*WHAT YOU NEED TO DO*:
Recast as a numbered list, omitting blank lines, the part of the entries that opens with the line containing "Switch to the AI navigation item" and closes with the line containing "Click the FR", including both of those lines.

*AVAILABLE RECORDS*:
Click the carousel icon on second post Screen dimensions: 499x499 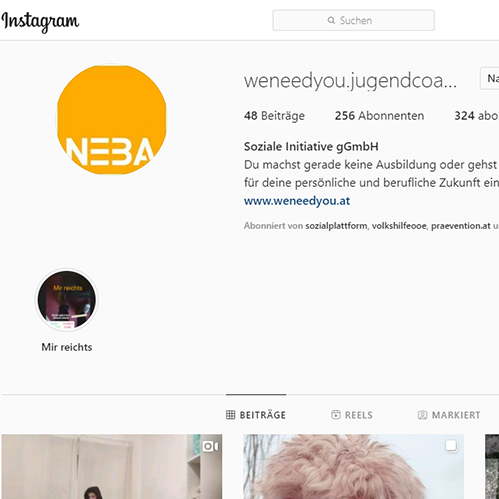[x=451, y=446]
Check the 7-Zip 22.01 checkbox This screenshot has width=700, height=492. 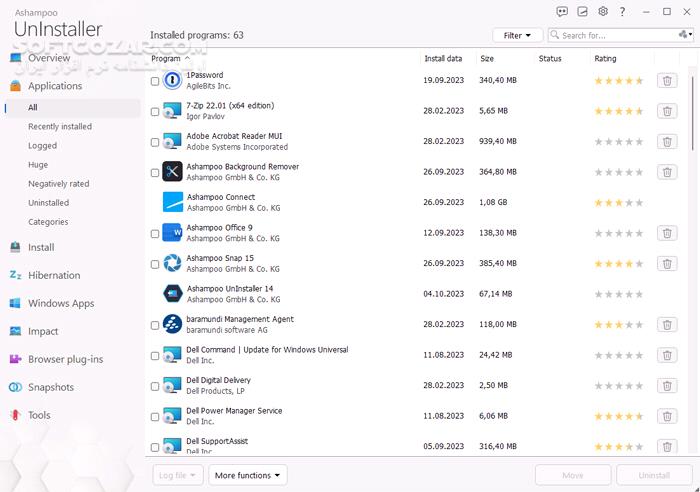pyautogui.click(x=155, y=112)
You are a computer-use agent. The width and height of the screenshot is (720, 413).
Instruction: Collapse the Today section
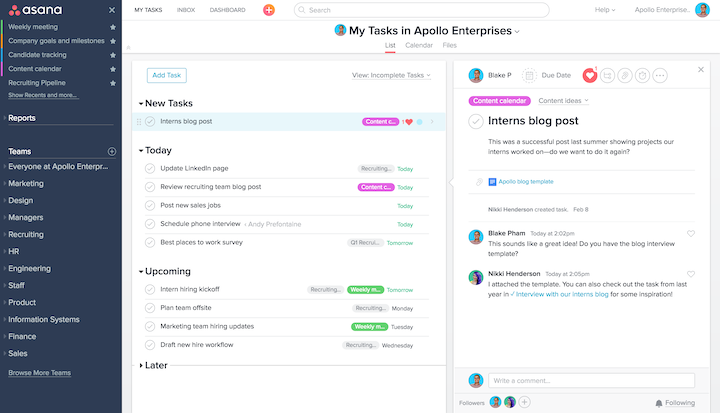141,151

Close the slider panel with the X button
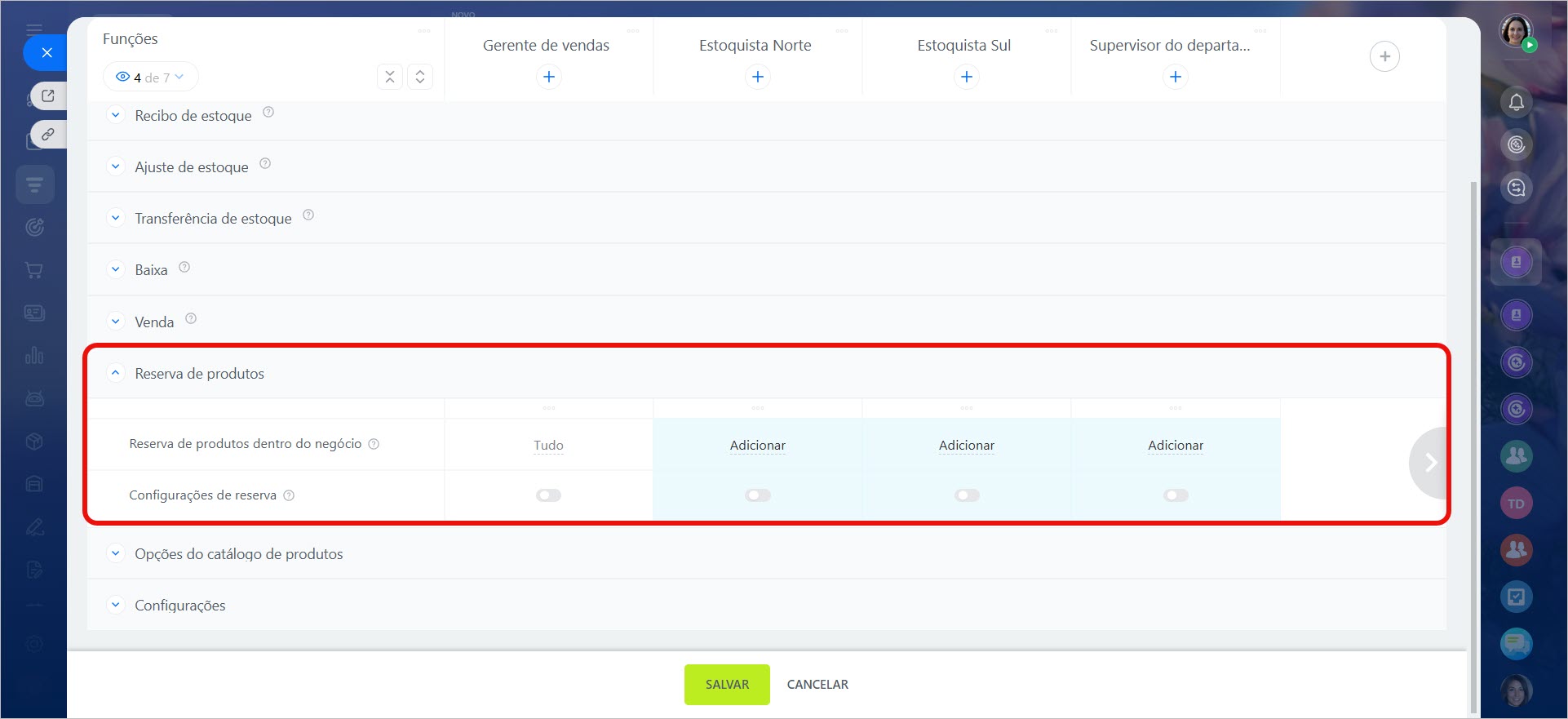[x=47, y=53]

---

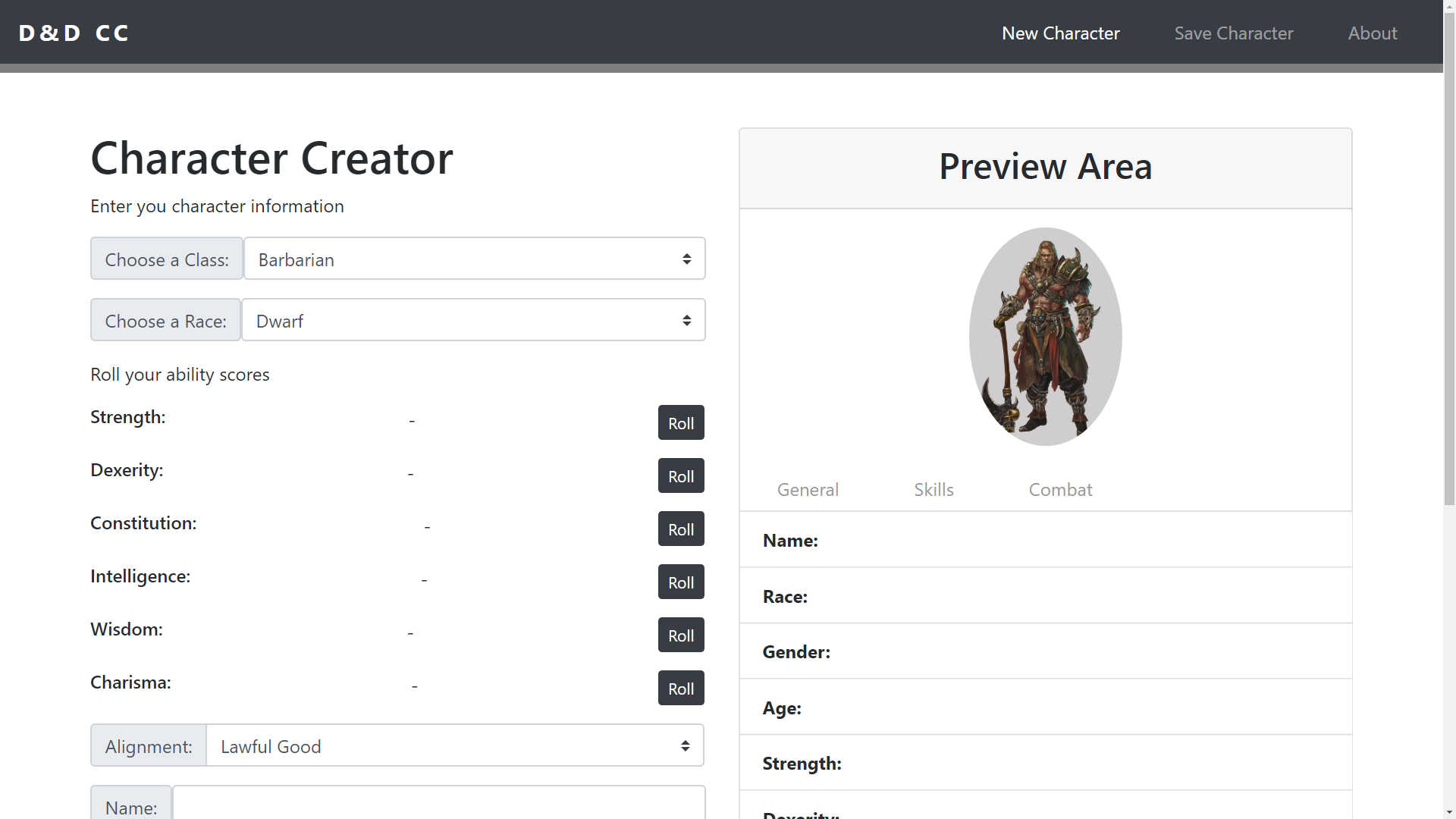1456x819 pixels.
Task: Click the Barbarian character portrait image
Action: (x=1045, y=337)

==

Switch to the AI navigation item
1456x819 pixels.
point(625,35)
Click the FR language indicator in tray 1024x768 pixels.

*EXERCISE SOLUTION*:
1. Switch to the AI navigation item
2. 1456x819 pixels.
3. point(625,35)
4. Click the FR language indicator in tray 1024x768 pixels.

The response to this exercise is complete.